Required work:
Write the next part of the news report below about the IDF rescue flight returning from Nepal, picking up after its last sentence.

Selected text:

Flight carrying IDF rescue teams to return to Israel from Nepal

Israel is operating the largest humanitarian presence in Nepal, with over 250 doctors and rescue personnel working around the clock to locate and treat an almost equal number of Israelis.

IDF rescue team heads to Nepal (photo credit: IDF SPOKESPERSON'S UNIT)
IDF rescue team heads to Nepal
(photo credit: IDF SPOKESPERSON'S UNIT)
A flight carrying personnel belonging to the IDF's Home Front Command returning from Nepal is scheduled to land at Ben Gurion airport on Sunday at approximately 2:30 p.m., according to an official IDF statement.
Some thirty Israeli travelers will also be aboard the flight and will leave the airport through terminal three.
Israeli rescue teams initially departed hours after an earthquake, ranking 7.9 on the Richter scale, struck the small Himalayan state of Nepal on April 25, setting off avalanches, causing widespread damage and killing, according to the latest figures, more than 7,000.

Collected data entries

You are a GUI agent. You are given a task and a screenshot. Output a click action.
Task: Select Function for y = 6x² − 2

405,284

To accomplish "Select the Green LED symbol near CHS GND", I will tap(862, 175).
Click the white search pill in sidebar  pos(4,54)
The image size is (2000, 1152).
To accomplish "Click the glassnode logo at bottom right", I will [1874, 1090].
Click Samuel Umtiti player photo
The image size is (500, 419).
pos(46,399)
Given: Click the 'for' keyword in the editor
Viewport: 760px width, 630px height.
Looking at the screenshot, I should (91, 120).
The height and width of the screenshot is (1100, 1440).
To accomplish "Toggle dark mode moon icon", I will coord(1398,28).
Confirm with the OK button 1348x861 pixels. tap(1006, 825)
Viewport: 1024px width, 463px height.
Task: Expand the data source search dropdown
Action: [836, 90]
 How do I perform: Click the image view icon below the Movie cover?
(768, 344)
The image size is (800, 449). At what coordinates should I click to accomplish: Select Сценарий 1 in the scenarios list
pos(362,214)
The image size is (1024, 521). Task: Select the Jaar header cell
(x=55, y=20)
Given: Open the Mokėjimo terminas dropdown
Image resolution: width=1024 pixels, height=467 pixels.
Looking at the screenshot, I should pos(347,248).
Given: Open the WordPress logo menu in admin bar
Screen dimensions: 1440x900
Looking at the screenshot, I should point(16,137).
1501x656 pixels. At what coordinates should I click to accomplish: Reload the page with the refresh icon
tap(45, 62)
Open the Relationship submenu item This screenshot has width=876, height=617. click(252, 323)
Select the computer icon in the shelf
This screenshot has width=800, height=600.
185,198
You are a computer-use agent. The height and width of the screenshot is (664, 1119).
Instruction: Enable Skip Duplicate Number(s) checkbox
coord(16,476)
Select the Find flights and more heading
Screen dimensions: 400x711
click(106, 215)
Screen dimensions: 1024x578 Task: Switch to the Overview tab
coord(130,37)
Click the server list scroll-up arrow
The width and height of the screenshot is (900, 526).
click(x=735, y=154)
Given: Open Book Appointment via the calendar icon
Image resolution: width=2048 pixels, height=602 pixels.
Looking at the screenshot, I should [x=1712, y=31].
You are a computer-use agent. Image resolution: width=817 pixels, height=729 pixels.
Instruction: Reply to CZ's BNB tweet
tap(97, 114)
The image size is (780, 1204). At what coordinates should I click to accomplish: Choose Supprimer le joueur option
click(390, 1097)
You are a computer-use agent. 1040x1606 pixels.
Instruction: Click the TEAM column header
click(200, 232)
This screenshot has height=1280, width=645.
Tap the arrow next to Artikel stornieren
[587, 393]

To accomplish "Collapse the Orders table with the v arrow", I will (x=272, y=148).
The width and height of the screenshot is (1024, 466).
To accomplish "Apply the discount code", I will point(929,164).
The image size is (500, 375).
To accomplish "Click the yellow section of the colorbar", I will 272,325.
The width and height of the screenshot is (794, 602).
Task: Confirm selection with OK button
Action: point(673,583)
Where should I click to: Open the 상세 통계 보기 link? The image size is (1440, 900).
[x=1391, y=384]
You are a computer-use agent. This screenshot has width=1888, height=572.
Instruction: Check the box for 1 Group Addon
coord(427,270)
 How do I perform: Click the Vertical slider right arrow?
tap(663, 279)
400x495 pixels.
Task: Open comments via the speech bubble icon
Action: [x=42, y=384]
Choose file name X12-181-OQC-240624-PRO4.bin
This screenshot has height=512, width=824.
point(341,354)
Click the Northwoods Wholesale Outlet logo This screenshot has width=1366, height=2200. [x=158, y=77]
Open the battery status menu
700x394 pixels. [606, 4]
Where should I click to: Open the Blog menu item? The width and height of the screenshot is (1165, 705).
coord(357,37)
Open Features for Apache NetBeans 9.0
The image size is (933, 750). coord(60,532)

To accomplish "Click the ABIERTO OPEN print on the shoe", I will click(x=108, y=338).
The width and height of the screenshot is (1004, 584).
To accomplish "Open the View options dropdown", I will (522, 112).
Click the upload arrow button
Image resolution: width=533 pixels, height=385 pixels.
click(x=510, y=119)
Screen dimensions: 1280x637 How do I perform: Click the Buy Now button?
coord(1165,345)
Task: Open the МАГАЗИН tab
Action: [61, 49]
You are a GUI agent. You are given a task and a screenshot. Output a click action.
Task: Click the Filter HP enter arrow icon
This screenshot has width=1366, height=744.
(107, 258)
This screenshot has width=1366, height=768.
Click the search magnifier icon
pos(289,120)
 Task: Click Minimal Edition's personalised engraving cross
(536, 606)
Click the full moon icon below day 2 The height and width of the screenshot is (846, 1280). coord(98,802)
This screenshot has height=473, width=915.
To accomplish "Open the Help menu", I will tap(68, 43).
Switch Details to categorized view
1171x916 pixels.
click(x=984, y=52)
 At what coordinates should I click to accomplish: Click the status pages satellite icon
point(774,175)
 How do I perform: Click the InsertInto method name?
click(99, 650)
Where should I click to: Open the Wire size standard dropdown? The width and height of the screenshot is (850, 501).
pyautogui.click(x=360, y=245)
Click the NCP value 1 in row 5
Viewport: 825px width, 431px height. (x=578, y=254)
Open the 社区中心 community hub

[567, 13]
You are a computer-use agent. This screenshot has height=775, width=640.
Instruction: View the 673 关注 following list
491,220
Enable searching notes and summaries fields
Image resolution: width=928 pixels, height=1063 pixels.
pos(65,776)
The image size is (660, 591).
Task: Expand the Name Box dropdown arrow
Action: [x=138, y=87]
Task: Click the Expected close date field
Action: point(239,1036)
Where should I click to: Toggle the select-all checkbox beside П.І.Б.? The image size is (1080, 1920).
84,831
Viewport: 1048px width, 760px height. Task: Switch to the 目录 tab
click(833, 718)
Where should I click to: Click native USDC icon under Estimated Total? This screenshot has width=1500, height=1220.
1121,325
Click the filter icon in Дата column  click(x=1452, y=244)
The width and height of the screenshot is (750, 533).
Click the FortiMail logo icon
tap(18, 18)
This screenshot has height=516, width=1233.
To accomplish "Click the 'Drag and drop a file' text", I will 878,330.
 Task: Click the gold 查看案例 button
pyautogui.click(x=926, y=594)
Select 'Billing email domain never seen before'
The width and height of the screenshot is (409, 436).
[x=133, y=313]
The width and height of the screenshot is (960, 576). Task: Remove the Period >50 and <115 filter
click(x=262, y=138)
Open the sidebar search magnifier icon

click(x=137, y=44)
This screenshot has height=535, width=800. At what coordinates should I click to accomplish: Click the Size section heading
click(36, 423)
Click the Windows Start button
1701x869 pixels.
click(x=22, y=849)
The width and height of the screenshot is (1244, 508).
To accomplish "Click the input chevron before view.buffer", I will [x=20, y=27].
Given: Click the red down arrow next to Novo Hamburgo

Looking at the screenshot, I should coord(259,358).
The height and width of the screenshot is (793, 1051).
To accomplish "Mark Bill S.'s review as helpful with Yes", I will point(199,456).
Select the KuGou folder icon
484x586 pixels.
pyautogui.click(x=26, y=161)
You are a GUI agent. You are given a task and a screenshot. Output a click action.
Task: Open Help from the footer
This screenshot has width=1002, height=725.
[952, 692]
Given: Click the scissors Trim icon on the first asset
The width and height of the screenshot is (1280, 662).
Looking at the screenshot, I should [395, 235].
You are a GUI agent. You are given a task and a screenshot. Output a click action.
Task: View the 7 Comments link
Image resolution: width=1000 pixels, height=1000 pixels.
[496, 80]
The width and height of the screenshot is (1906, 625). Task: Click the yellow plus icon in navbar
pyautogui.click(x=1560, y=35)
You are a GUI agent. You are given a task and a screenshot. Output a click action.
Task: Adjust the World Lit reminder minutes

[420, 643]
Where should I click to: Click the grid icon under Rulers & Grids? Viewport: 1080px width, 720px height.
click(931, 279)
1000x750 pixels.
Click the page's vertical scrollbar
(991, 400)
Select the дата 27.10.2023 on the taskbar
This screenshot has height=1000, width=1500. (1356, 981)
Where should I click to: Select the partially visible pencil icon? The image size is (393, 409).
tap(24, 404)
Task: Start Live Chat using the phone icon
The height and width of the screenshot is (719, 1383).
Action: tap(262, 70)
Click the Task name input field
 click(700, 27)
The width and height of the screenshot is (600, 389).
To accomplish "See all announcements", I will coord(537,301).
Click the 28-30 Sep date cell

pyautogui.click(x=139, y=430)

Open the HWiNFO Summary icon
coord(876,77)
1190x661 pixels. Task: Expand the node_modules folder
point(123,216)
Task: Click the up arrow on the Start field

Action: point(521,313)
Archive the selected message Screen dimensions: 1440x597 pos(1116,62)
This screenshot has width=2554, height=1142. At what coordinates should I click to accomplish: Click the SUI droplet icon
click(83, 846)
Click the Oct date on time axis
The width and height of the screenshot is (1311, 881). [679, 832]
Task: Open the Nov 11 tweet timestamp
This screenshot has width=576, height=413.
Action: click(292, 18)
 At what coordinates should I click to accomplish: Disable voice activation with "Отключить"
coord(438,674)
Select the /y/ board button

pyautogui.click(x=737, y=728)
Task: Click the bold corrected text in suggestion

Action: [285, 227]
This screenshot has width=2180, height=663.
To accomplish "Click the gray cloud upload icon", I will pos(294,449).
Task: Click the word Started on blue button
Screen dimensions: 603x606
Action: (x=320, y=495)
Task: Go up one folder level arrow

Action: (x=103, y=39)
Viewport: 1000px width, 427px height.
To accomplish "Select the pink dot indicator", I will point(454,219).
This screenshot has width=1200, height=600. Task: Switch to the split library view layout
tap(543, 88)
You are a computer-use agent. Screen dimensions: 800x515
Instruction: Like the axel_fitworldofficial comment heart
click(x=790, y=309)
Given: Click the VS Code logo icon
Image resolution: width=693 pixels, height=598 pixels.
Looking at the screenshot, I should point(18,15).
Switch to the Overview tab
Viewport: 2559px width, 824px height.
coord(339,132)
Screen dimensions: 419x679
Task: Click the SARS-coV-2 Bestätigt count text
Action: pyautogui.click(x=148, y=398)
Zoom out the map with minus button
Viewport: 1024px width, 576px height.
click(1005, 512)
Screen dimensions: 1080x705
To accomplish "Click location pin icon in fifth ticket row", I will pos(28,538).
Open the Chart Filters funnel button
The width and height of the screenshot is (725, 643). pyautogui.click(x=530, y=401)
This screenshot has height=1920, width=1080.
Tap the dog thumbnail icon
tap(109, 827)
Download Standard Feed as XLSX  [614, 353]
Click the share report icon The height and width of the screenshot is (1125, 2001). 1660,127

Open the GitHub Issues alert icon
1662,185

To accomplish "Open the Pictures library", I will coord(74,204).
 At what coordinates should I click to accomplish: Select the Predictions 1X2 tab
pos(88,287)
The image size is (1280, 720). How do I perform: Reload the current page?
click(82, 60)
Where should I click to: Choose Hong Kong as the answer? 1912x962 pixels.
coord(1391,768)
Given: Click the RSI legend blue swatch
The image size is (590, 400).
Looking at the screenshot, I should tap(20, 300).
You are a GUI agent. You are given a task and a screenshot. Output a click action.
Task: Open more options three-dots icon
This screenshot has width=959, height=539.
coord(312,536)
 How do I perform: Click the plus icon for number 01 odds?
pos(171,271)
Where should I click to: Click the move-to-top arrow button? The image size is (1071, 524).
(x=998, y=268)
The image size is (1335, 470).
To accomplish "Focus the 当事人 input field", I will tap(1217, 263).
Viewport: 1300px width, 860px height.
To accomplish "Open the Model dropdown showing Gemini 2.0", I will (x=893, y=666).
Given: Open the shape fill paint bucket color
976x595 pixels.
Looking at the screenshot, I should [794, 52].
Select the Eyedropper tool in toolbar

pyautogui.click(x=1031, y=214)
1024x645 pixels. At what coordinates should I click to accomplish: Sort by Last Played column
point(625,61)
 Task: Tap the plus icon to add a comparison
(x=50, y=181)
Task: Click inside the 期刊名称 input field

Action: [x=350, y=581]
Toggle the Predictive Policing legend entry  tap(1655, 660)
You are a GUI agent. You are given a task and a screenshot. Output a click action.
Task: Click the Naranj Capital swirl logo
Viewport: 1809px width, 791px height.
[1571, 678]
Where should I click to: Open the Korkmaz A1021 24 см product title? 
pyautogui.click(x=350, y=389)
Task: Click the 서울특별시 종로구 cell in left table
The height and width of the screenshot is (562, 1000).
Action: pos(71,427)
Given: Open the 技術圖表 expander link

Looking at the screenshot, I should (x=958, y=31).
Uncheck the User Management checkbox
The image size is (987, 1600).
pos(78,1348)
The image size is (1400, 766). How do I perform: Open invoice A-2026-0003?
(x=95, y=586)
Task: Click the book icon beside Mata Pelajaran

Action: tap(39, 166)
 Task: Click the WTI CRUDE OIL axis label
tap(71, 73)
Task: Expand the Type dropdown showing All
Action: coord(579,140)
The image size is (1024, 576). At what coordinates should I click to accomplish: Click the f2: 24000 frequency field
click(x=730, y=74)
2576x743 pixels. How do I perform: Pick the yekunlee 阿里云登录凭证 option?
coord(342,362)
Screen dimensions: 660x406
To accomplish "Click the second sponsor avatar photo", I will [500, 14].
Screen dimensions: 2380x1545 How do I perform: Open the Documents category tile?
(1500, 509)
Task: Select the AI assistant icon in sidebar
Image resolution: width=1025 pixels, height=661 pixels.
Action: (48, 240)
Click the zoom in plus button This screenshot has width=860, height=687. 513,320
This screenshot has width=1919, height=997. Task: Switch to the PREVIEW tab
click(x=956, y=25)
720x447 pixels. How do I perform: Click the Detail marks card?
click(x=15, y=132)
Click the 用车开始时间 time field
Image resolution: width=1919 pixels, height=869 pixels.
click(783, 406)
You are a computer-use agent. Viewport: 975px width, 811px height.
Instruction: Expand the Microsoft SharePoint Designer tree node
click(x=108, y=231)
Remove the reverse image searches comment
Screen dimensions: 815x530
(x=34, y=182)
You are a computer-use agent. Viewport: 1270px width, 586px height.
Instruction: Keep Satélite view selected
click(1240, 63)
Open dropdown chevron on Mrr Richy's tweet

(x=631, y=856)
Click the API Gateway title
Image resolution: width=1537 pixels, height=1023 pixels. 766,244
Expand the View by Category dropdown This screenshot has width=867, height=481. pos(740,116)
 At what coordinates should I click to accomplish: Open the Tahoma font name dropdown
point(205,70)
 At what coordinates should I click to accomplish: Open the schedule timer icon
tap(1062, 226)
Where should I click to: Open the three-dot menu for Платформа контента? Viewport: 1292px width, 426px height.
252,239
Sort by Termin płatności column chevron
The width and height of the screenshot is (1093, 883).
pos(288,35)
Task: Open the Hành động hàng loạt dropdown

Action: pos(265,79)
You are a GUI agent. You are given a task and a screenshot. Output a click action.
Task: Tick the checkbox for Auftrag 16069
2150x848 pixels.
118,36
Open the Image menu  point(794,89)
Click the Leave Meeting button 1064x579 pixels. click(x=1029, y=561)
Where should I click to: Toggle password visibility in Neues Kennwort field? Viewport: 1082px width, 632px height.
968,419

Answer:
The IDF's own teams, led by the Home Front Command, departed two days later, on April 27, with several aircraft  in tow carrying medical personnel, equipment and aid that would be used to erect a field hospital in the hours after their arrival in Nepal.
In terms of manpower, Israel operated the largest humanitarian presence in Nepal, with over 250 doctors and rescue personnel working around the clock to locate, treat and ensure the safety of an almost equal number of Israelis (and others) that were unaccounted for at the outset of the disaster.
Presently members of the Home Front Command and the Nepalese military are conducting searches for only one missing Israeli, 22 year-old Or Asraf, a former member of the Golani Brigade's elite Egoz Reconnaissance Unit who was last seen hiking in the Langtang area of Nepal.